Rotation Measure Analysis of Shocks and Sloshing Fronts in a Galaxy Cluster Merger Simulation

TL;DR

This study introduces analytical and full polarized radiative transfer (PRT) analyses of background radio sources behind a FLASH-based galaxy cluster merger simulation to investigate RM signatures from shocks and sloshing fronts. The authors find a local RM enhancement of about $56\%$ behind the shock front and a $\sim 23.3\%$ RM decrease near the sloshing center due to tangled magnetic fields, with beam depolarization amplified by magnetic fluctuations in both scenarios. Full PRT results validate the analytical expectations and reveal that background intensity and intrinsic polarization of the background sources significantly modulate observed polarization, particularly near the cluster core where RM gradients are steep. These results highlight the potential of RM and polarization grids as powerful diagnostics of ICM magnetization and turbulence, with direct relevance to interpreting Fornax-like observations.

Abstract

Recent observations of the Fornax cluster show depolarization signatures on megaparsec scales, which may be associated with shocks and/or sloshing motions during cluster merger and/or in-fall.
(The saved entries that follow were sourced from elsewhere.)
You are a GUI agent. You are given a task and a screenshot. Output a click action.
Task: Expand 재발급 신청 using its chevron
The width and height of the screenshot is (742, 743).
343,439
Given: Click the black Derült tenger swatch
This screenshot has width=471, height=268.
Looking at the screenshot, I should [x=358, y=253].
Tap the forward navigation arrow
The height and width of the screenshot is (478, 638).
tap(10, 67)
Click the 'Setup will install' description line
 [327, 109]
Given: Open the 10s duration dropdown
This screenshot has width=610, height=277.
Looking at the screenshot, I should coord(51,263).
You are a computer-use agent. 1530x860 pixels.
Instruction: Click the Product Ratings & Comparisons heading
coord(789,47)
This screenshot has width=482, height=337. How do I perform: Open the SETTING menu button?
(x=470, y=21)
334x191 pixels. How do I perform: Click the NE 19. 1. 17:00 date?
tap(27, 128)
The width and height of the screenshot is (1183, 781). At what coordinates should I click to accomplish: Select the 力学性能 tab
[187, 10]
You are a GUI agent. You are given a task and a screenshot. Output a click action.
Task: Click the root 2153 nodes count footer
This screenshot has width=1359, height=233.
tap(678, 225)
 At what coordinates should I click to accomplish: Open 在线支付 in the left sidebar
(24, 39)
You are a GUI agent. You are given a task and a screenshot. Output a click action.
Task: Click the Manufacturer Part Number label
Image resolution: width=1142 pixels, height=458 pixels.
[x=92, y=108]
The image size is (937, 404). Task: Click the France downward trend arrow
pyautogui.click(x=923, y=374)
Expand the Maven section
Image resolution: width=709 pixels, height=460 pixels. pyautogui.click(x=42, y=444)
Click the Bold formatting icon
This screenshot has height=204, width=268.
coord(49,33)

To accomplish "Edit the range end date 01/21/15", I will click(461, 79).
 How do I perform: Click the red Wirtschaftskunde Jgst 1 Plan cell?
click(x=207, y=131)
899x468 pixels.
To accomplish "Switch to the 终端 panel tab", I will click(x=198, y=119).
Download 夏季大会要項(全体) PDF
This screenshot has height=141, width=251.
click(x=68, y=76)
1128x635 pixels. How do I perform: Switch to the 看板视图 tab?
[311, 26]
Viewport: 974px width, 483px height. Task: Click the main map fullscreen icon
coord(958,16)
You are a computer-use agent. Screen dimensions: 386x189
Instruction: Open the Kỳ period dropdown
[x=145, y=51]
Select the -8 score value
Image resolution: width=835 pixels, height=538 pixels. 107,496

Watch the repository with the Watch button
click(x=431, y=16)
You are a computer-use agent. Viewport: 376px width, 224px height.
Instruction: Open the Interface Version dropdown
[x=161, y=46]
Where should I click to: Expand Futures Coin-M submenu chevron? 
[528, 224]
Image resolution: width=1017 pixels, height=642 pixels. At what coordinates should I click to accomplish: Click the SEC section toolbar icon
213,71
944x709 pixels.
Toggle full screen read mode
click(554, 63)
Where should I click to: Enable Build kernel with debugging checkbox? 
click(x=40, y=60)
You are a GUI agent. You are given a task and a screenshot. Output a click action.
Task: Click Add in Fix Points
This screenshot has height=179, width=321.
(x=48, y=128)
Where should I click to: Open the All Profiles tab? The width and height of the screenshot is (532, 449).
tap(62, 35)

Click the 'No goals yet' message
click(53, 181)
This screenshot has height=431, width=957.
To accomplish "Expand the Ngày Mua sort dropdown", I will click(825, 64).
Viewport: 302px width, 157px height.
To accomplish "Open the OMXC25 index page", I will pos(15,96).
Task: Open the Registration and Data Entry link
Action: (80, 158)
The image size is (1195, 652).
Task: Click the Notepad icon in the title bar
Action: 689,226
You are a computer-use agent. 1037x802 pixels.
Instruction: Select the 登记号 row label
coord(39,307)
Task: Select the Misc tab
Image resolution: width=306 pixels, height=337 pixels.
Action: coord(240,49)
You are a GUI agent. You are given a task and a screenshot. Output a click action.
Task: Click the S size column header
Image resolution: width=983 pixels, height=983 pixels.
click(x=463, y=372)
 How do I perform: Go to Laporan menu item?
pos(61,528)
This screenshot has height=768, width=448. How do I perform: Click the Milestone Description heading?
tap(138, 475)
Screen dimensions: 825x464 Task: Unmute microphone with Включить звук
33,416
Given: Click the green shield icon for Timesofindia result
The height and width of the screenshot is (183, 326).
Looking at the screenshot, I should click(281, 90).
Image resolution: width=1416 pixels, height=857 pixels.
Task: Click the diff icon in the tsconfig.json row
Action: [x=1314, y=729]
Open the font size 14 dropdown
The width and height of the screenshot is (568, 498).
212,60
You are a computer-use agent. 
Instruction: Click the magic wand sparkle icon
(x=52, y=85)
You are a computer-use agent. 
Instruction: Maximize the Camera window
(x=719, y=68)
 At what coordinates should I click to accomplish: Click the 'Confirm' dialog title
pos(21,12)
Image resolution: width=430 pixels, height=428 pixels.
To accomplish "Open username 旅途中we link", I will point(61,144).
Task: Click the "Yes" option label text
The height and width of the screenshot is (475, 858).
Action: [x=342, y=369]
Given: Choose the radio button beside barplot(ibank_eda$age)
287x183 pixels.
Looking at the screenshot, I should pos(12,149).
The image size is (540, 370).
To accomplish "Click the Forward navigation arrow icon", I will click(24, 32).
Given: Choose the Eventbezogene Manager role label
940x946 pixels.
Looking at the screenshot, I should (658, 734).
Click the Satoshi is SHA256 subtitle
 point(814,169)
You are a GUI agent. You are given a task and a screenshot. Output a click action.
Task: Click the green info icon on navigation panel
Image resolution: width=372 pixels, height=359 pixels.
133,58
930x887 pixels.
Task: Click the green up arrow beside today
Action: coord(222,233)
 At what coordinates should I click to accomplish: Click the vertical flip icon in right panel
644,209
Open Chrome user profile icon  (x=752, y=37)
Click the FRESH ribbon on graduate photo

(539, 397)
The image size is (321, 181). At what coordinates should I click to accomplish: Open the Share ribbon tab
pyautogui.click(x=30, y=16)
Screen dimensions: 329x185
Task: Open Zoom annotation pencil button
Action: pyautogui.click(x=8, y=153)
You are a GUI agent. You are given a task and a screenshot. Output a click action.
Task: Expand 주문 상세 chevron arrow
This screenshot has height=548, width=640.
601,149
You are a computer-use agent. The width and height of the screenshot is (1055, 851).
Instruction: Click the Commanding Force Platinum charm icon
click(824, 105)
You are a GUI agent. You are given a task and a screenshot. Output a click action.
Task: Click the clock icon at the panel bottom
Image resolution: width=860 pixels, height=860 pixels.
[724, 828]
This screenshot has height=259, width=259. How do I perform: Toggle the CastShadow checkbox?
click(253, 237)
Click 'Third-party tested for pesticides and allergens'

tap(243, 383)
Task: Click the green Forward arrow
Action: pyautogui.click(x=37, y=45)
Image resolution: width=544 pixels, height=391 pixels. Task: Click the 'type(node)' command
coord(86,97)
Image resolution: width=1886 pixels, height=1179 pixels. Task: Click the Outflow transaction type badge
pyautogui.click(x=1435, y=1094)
To investigate the possible reasons behind the depolarization, we carry out analytical and full polarized radiative transfer (PRT) calculations of radio point sources behind a merging galaxy cluster simulated using the FLASH code. With uniform background light, we analyzed the rotation measure (RM) morphology near the shock front and the cluster center, where sloshing cold fronts appear. For the shock scenario, we find a local RM enhancement by $\sim56\%$ behind the shock front on megaparsec scales, arising from the compression of hot gas and magnetic field lines. Behind the sloshing cold front, the cluster center shows decrement in RM magnitude by $\sim23.3\%$, as a result of the cancellation effect of randomly-oriented magnetic fields induced by sloshing-driven turbulence. We find that beam depolarization increases behind shock fronts and across sloshing cold fronts, indicating enhanced magnetic field fluctuations across the plane of the sky in both scenarios. By fully accounting for all radiative transfer coefficients in the PRT calculations, the uniform background light becomes more depolarized near the cluster center, with the effect growing more pronounced as background intensity decreases. This suggests that synchrotron emission and Faraday rotation of the intracluster medium can significantly influence the polarization of background sources.

Figures (11)

• Figure 1: Projected X-ray emissivity in energy band $0.5 - 7$ keV (left column) and RM (right column) zoomed-in towards the shock front at 1.6 Gyr (pre-shock; first row) and at 2 Gyr (post-shock; second row). Contours represent evenly-spaced X-ray surface brightness from -5 to -7.5, with a step size of $d=-0.5$ on a logarithmic scale. We find RM enhancement behind the shock front, while the depolarization effect is not apparent.
• Figure 2: Slice plot of gas density across the shock front, with gravitational potential contours (cyan dashed lines) overlaid with magnetic field vectors (black arrows). The subcluster's central position (dip in the gravitational potential) coincides with the tip of the shock front, indicating the lack of separation between the shock front and the contact discontinuity in our merger simulation.
• Figure 3: The left and right columns show DOLP maps at 1.6 Gyr (before shock passage) and 2 Gyr (after shock passage), respectively. The DOLP maps are smoothed by sigma (FWHM) of 0 (no smoothing; top row), $0.5\times 0.5$ pixels (middle row) and $1\times 1$ pixels (bottom row). The overlaid contours of X-ray surface brightness in cyan dashed lines represent evenly-spaced values from -5 to -7, with a step size of $d=-1$ on a logarithmic scale. Beam depolarization occurs behind the shock front due to an enhance in magnetic field fluctuations across the plane of the sky, with the effect becoming more pronounced as the beam size increases.
• Figure 4: Projected X-ray emissivity in energy band $0.5 - 7$ keV (left column) and RM (right column) zoomed-in towards the sloshing cold front at 1.2 Gyr (at the onset of sloshing; first row) and at 2.7 Gyr (after sloshing occurs; second row) Contours in the top and bottom panels represent evenly-spaced X-ray surface brightness from -2.1 to -3.6 and -2.5 to -3.75, with their respective step sizes being -0.3 and -0.25 on a logarithmic scale. The RM at cold front has in general decreased after sloshing occurs, as a result of strong magnetic field entanglement along the line of sight.
• Figure 5: Spatial evolution of the magnetic field’s Z component ($B_z$) along the Z axis, sampled across the X axis from $x = -200~\rm{kpc}$ to $x = 200~\rm{kpc}$, with each color representing different line of sight. This region is experiencing sloshing motions. The left and right panels display $B_z$ profiles at 1.2 Gyr and 2.7 Gyr, respectively. As sloshing progresses, the magnetic field becomes more tangled on smaller scales, as indicated by an increased standard deviation ($\sigma$) of $B_z$. This increased tangling leads to stronger cancellation effects in the RM.